> Trecho
---------------

Para Lezcano, “há uma completa falta de objetividade na
investigação”, que “somente buscou imputar, acusar e conseguir a imposição de
drásticas e desmedidas penas aos camponeses que assinalava como supostos
autores”.
Condenando a versão do Ministério Público, o ex-ministro
aponta sua completa inconsistência. Pela acusação, observa, “um grupo de
camponeses constitui com antecedência uma organização criminosa (primeiro fato
punível), com vistas a invadir uma propriedade privada (segundo fato punível)
e, posteriormente, prepara uma cilada ou emboscada na que premedita a morte dos
agentes da Polícia Nacional que pretendia desalojar o grupo invasor (terceiro
fato punível)”.

---------------

> Instrução
Dê a continuação do trecho sobre a acusação contra os camponeses, a partir da última frase apresentada. A listagem não tem nenhum papel nesta atividade.

---------------

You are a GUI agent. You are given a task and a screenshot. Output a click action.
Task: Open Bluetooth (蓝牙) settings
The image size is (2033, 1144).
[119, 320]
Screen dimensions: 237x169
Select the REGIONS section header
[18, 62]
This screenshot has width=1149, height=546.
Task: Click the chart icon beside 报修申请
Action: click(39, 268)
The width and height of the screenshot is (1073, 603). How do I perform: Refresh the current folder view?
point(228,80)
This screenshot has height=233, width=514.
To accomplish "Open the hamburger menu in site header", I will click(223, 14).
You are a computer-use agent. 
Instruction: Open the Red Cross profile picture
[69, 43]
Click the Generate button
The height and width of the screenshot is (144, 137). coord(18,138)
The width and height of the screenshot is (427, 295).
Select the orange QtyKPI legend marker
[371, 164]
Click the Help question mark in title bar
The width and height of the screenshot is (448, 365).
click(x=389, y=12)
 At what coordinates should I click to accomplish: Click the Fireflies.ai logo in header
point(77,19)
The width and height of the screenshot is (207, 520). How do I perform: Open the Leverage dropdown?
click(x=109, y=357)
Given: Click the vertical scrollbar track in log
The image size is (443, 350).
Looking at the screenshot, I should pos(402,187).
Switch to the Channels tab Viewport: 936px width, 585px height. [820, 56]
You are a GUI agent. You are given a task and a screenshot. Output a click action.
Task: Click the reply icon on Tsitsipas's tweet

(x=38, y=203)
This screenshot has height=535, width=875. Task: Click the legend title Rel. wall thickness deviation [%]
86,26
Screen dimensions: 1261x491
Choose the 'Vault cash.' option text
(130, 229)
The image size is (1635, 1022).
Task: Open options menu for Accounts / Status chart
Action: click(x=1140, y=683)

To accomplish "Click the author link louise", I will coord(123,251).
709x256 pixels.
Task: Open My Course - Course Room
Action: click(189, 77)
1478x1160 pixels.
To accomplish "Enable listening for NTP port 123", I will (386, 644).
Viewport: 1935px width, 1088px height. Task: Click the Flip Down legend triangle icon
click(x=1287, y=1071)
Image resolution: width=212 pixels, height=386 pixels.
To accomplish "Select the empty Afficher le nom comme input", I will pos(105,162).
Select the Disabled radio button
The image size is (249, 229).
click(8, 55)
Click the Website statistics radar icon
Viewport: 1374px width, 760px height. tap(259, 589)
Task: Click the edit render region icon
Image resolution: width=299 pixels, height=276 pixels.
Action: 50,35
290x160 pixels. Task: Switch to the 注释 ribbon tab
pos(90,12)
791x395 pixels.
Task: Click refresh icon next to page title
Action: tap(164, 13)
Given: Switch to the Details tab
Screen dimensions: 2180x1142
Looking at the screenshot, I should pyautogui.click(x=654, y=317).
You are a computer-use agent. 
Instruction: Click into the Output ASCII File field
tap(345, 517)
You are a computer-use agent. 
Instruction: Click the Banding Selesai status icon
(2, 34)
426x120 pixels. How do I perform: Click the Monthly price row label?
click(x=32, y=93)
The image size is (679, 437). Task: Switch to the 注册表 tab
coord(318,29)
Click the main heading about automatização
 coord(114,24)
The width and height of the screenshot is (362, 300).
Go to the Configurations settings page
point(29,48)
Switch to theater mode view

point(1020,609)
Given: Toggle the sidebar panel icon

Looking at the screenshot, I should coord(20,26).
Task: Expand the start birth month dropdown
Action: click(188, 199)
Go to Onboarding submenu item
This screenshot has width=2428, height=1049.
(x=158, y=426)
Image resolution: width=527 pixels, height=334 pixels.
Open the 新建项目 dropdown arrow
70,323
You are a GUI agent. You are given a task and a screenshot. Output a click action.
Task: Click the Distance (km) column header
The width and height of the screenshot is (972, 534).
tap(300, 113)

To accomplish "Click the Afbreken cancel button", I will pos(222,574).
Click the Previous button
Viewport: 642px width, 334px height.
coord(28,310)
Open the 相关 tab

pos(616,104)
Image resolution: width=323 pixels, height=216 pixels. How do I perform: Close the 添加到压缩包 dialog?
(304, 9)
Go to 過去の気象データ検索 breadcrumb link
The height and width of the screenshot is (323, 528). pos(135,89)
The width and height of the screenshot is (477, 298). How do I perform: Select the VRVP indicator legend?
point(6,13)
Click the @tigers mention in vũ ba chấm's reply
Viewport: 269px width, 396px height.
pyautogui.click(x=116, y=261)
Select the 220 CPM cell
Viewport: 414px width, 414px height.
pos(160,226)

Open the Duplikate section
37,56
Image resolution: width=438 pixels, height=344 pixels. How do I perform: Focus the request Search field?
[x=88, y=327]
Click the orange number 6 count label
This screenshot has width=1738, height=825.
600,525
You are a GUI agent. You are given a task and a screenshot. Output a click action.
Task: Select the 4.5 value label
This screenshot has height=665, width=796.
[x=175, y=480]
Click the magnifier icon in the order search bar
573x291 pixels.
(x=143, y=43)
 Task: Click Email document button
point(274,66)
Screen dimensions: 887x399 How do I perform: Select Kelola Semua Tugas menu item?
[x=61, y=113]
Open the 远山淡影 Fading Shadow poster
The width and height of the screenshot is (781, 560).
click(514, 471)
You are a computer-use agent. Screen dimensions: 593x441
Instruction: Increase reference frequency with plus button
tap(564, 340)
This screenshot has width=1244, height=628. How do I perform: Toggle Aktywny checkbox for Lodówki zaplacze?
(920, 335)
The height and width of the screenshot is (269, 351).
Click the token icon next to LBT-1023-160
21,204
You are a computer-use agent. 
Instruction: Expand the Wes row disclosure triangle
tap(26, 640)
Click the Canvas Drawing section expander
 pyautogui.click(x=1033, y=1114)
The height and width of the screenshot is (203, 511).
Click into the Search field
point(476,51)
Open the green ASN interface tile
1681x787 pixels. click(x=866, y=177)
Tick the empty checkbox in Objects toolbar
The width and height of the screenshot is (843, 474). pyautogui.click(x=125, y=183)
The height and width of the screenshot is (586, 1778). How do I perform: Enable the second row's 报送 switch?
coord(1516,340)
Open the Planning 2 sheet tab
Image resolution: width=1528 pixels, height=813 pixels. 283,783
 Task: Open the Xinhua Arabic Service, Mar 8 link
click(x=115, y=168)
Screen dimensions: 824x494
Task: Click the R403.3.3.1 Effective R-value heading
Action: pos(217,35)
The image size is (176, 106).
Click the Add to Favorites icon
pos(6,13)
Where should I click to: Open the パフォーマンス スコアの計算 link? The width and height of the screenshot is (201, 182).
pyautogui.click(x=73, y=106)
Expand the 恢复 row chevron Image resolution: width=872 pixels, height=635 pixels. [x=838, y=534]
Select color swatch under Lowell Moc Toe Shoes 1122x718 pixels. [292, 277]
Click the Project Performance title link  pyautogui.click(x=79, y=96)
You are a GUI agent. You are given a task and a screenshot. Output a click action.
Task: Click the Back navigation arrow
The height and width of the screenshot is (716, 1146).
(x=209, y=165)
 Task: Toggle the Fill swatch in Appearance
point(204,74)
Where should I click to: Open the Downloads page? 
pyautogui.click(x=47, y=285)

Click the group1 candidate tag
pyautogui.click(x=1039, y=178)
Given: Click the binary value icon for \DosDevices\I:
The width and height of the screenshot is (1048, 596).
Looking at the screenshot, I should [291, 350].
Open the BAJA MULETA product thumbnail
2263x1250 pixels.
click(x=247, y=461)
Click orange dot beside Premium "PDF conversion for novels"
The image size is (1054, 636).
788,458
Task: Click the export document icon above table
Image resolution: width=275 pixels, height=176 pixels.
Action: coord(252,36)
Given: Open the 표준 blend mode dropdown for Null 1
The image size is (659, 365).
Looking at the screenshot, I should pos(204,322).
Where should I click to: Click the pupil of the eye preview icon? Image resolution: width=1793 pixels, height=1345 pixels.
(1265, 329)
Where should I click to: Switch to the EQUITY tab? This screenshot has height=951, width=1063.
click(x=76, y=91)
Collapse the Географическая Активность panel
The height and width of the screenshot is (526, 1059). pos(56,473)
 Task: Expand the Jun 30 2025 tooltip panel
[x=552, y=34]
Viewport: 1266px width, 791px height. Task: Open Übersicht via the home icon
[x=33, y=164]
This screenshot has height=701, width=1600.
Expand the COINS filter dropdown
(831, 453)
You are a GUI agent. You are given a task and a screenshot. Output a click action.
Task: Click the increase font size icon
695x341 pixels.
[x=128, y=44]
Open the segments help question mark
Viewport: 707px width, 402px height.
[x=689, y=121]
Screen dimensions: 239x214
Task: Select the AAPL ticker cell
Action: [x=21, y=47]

---------------

> Resposta
Os fatos vão na contramão dos alegados pela “Justiça”, pois os
camponeses que reclamavam as terras cedidas para a reforma agrária tinham se
organizado por sugestão do Indert (Instituto Nacional de Desenvolvimento Rural
e da Terra), reconhecida desde 2004. Não houve nenhuma invasão de imóvel
alheio, já que a empresa Campos Morumbí, de propriedade de Blas Riquelme,
íntimo do sanguinário Stroessner, jamais teve reconhecido seu direito sobre
ela.
O “homicídio doloso em grau de tentativa” também carece de
qualquer sentido, uma vez que como 60 camponeses, metade deles mulheres,
crianças e idosos, poderia ter “emboscado” a 324 policiais fortemente armados,
inclusive com helicóptero? Não é à toa que sumiram inúmeras provas como
projéteis das armas de grosso calibre, exames de raios-X, a filmagem e até o
piloto do helicóptero que morreu “acidentado” antes de depor.
“Mais do que nunca é imprescindível a solidariedade
internacional. Diante dos que querem nos calar, é hora de nos somarmos e
levantar a voz para garantir terra, Justiça e liberdade”, concluiu Guilhermina
Kanonnikoff, encerrando a visita da delegação aos presos políticos.